Mass SQL Injection Attack Hits Sites Running IIS

Trailrunner7 writes "There's a large-scale attack underway that is targeting Web servers running Microsoft's IIS software, injecting the sites with a specific malicious script. The attack has compromised tens of thousands of sites already, experts say, and there's no clear indication of who's behind the campaign right now. The attack, which researchers first noticed earlier this week, already has affected a few high-profile sites, including those belonging to The Wall Street Journal and The Jerusalem Post. Some analyses of the IIS attack suggest that it is directed at a third-party ad management script found on these sites."

Re:Wrong tag

[Michael+Kristopeit]

it is due to sql... if the databases and website frameworks forced a different query language that forced variable parametrization, there wouldn't be any injection risk.

Re:Wrong tag

[endikos]

Not saying it is a problem with SQL. Some SQL statements are being injected into a script, which is then happily executing them. The problem is with the script, but SQL is being injected into it... which is why its known as SQL injection. The term does not imply that the root of the problem is with SQL itself. It's a variant of Code Injection, but with SQL instead...

Re:Wrong tag

[BitterOak]

it is due to sql... if the databases and website frameworks forced a different query language that forced variable parametrization, there wouldn't be any injection risk.

Mod parent up. According to the GP "it is wrong to picture this as a lack or shortcoming of sql. sql is doing what query it is given to it. nothing else." That's precisely the problem! Most security vulnerabilities are the result of software doing exactly what it is told to do!

So... it is really due to CPU's? Re:Wrong tag

[Fubari]

it is due to sql...

Huh? It happened because they use sql?
Following that line of thought,
isn't it really due to the use
of CPU's in those servers?

Re:So... it is really due to CPU's? Re:Wrong tag

[DaTroof]

How about we try an analogy that's a little closer to the original topic? Let's say the exploit injected system commands instead of SQL commands. The fault wouldn't lie with the operating system, even though that's what was ultimately compromised. It would lie with the script that failed to sanitize input properly.

Same thing with SQL. The problem isn't the query language itself. The problem is how the script executes queries.

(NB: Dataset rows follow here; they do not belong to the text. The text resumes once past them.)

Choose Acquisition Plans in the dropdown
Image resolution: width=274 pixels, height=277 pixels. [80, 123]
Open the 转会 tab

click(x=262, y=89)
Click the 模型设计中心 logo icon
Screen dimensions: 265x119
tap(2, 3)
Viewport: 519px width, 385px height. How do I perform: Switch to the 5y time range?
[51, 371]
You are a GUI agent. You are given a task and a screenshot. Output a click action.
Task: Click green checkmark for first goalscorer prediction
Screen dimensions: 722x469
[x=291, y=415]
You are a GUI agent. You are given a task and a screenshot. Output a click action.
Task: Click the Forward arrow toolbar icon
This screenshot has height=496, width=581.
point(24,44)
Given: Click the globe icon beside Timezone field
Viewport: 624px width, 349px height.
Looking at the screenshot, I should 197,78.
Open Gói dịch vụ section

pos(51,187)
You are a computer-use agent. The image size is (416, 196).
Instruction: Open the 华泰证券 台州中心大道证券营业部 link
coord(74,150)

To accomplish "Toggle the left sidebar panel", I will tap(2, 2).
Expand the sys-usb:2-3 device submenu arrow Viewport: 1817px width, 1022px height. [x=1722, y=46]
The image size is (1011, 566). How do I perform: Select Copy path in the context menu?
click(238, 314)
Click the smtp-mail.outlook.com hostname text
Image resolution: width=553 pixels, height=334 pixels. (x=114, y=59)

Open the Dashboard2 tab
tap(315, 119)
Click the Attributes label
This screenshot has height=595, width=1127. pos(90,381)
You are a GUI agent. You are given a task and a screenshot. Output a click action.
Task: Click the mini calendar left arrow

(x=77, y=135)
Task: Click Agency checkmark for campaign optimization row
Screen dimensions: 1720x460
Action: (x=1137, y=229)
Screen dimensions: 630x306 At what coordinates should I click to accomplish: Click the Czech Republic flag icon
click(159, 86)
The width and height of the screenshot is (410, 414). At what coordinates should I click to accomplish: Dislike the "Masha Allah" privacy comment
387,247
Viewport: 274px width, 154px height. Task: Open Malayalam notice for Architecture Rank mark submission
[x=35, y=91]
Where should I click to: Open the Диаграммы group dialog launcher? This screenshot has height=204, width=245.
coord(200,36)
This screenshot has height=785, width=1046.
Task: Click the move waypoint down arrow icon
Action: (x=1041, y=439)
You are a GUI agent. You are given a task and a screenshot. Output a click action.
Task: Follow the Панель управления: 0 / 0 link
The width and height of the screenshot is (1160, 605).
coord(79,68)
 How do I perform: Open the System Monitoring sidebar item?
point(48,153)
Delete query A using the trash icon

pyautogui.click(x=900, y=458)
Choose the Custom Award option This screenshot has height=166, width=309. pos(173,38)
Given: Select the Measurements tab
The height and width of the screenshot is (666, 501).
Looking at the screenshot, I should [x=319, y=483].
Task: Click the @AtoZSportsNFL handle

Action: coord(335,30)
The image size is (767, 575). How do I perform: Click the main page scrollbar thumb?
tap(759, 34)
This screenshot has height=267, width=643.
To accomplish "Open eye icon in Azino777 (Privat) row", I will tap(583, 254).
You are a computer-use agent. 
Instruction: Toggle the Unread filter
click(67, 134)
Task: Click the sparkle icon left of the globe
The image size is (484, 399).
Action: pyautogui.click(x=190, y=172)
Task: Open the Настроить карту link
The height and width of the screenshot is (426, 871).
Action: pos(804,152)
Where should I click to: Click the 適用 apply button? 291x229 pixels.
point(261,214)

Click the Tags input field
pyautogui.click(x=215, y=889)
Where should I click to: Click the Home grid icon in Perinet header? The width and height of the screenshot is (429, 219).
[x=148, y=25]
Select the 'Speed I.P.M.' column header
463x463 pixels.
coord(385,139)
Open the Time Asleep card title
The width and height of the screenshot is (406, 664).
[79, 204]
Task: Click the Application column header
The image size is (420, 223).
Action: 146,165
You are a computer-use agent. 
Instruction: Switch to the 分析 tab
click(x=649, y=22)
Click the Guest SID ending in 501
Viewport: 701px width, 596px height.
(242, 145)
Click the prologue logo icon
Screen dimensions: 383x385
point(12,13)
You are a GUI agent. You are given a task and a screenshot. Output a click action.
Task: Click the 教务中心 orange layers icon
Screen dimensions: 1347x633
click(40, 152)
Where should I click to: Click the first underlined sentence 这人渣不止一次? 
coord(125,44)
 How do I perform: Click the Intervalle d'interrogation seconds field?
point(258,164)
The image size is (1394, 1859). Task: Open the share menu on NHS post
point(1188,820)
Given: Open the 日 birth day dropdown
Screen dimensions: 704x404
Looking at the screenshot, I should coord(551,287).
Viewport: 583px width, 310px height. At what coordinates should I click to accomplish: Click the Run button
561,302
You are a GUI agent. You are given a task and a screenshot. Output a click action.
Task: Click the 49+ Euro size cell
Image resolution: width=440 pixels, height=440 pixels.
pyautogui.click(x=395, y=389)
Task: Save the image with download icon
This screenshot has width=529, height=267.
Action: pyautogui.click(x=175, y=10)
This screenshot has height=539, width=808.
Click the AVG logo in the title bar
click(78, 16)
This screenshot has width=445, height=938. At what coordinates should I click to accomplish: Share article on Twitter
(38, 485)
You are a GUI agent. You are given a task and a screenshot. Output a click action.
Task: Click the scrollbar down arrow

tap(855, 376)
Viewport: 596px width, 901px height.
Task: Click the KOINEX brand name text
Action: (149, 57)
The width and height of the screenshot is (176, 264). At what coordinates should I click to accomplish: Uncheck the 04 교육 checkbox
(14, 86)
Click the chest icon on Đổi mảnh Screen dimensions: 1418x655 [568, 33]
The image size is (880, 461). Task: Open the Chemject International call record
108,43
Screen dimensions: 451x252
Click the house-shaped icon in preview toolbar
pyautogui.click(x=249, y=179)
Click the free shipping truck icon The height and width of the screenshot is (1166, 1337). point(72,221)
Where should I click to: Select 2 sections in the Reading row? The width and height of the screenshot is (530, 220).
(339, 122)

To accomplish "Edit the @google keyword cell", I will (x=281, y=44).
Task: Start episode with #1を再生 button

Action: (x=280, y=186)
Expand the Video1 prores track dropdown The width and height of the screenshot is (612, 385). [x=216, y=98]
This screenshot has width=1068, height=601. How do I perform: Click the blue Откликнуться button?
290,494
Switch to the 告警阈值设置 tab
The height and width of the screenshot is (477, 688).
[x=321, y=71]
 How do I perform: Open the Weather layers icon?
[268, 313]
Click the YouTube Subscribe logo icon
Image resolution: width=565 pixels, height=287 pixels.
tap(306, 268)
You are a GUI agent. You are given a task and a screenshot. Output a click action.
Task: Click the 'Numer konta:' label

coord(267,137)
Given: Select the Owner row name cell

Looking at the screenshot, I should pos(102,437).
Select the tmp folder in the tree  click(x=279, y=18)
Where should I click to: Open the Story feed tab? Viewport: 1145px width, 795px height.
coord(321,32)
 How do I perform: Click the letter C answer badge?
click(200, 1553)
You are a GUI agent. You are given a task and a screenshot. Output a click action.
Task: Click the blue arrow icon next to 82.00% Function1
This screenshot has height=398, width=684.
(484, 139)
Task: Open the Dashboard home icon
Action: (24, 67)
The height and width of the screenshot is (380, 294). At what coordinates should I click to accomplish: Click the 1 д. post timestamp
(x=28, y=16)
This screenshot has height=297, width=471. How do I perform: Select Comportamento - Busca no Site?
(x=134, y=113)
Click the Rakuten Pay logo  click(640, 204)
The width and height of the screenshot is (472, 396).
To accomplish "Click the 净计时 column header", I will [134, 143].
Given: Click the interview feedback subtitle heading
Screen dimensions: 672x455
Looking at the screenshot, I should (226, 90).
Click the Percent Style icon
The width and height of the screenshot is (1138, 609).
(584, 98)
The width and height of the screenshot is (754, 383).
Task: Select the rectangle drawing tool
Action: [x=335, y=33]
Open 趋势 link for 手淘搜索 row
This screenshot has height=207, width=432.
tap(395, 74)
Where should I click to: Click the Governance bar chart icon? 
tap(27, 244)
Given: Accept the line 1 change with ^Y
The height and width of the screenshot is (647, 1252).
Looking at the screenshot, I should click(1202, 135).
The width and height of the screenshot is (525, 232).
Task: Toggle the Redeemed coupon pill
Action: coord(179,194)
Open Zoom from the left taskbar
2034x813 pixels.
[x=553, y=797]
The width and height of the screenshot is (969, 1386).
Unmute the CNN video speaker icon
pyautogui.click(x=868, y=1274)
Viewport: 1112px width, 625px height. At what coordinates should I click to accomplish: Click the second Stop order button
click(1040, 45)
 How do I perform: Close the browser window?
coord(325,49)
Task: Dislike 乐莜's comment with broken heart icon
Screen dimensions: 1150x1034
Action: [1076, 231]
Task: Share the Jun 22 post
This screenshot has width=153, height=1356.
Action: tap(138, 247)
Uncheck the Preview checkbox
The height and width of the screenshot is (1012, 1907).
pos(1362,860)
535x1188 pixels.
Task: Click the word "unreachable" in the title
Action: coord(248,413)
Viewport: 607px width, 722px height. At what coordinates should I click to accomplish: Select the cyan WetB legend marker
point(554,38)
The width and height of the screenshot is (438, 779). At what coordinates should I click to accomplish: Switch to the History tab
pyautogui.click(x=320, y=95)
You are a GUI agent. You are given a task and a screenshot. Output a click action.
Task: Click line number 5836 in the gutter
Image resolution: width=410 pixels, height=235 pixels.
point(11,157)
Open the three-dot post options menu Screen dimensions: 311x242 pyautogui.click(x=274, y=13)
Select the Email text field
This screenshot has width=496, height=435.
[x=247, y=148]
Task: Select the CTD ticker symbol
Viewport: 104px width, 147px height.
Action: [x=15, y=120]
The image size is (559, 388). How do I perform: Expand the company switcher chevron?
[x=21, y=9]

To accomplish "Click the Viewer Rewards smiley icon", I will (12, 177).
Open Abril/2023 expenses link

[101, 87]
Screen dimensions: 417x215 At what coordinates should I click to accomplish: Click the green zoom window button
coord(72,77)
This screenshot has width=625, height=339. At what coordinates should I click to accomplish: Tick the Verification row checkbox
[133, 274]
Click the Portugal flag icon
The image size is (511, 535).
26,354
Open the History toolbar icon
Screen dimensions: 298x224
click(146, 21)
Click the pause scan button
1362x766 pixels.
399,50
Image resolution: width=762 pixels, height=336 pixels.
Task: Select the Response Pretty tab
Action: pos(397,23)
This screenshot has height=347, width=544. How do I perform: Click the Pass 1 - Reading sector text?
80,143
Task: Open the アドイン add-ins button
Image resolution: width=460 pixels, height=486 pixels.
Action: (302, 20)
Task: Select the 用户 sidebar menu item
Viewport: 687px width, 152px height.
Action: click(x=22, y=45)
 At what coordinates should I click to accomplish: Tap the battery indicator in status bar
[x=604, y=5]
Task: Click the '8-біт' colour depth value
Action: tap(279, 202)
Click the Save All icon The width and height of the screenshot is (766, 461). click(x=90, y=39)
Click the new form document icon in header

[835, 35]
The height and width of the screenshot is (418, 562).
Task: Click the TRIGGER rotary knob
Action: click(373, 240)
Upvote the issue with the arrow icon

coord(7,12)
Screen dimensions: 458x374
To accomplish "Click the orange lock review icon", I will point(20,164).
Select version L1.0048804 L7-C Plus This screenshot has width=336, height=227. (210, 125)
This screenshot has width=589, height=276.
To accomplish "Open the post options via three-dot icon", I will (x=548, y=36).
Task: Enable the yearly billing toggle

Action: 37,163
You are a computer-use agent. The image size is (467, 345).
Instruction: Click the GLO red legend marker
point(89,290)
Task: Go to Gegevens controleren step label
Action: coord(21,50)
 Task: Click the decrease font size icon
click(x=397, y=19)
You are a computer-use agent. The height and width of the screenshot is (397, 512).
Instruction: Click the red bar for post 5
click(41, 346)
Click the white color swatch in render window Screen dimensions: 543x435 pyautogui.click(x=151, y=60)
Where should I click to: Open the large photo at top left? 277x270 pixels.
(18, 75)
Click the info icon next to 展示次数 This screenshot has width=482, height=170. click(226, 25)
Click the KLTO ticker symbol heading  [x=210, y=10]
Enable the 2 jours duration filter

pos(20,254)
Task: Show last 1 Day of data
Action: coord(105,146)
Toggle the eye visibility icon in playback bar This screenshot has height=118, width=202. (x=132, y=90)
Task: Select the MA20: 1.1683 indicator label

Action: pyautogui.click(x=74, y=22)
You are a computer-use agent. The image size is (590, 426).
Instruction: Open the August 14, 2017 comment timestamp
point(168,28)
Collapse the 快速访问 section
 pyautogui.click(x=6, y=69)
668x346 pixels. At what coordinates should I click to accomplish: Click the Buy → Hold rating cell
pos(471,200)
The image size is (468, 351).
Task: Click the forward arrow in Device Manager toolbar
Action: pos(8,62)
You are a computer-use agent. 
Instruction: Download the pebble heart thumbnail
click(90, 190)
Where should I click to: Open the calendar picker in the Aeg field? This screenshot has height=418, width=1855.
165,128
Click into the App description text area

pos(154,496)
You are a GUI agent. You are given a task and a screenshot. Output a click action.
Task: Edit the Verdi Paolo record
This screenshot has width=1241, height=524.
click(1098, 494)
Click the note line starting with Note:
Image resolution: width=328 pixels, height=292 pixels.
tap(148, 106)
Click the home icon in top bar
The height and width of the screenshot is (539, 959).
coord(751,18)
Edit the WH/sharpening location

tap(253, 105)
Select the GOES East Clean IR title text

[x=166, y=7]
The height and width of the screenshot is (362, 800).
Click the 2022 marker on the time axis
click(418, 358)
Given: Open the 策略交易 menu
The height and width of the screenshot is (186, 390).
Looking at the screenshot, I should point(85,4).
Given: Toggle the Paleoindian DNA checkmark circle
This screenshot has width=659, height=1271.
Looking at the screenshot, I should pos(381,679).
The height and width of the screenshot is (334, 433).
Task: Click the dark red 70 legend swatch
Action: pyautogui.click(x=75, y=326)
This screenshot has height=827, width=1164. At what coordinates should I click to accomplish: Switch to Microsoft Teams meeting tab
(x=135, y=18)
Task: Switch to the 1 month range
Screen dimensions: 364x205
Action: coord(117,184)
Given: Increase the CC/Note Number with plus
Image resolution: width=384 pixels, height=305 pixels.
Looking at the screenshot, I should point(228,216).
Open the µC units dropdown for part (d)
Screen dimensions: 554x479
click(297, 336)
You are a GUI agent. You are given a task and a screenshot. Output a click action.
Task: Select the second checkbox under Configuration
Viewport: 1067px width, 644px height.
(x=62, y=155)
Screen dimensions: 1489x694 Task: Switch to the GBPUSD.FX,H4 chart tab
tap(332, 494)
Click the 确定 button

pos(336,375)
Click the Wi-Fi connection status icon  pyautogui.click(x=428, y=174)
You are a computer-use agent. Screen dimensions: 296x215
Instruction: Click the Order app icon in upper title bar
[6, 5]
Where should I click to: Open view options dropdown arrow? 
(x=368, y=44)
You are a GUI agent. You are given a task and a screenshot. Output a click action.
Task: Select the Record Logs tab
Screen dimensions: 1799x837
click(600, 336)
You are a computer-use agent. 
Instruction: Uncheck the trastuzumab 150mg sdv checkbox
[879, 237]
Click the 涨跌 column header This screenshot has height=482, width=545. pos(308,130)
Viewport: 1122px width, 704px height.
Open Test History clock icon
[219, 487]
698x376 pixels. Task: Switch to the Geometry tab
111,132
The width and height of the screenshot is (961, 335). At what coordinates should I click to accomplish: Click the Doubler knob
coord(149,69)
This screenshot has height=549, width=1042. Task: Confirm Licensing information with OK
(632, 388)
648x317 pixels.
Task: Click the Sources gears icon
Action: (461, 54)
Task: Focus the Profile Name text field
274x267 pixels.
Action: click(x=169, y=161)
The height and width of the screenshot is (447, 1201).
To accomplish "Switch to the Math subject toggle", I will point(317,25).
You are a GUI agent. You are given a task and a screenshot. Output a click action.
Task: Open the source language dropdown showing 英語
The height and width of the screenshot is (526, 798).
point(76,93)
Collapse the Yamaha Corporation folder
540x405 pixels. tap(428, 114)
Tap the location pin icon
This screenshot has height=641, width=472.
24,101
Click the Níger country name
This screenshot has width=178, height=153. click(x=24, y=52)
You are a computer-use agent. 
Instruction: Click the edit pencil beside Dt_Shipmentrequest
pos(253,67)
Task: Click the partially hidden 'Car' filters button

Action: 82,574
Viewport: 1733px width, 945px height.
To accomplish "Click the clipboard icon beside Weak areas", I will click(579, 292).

Re:Poor programing practices, NOT IIS or SQL at fa

[Galestar]

Here's a more accurate version: Anyone writing code that doesn't sanitize input needs to find a new line of work.

Fixed that for you

Re:If it is platform independent

[Dragonslicer]

SQL injection is completely independent of web server, programming language, and database system. An idiot can write vulnerable code in any language, using any database system, and run it on any web server. My guess about why this is only targeting IIS is that the attack is against some specific ASP.NET code, so the vulnerability isn't in IIS, but the vulnerable code only runs on IIS.

Re:holy shit.

[omni123]

Perhaps someone should describe variable parametrization to you? A language that implemented it would take a variable in place of the 'userid' statement from the DELETE FROM users WHERE userid = userid; this variable would not allow any escape characters to be a part of it and therefore destroy injection possibilities.

When was the last time C had injection (buffer overflows are another story!)? It doesn't. Because if you have void func(int arg) you can't call func(1; exit(1)). This is a fundamental flaw in SQL and technologies that use ORM (i.e. a variable parametrization layer on top) do not regularly deal with issues like this.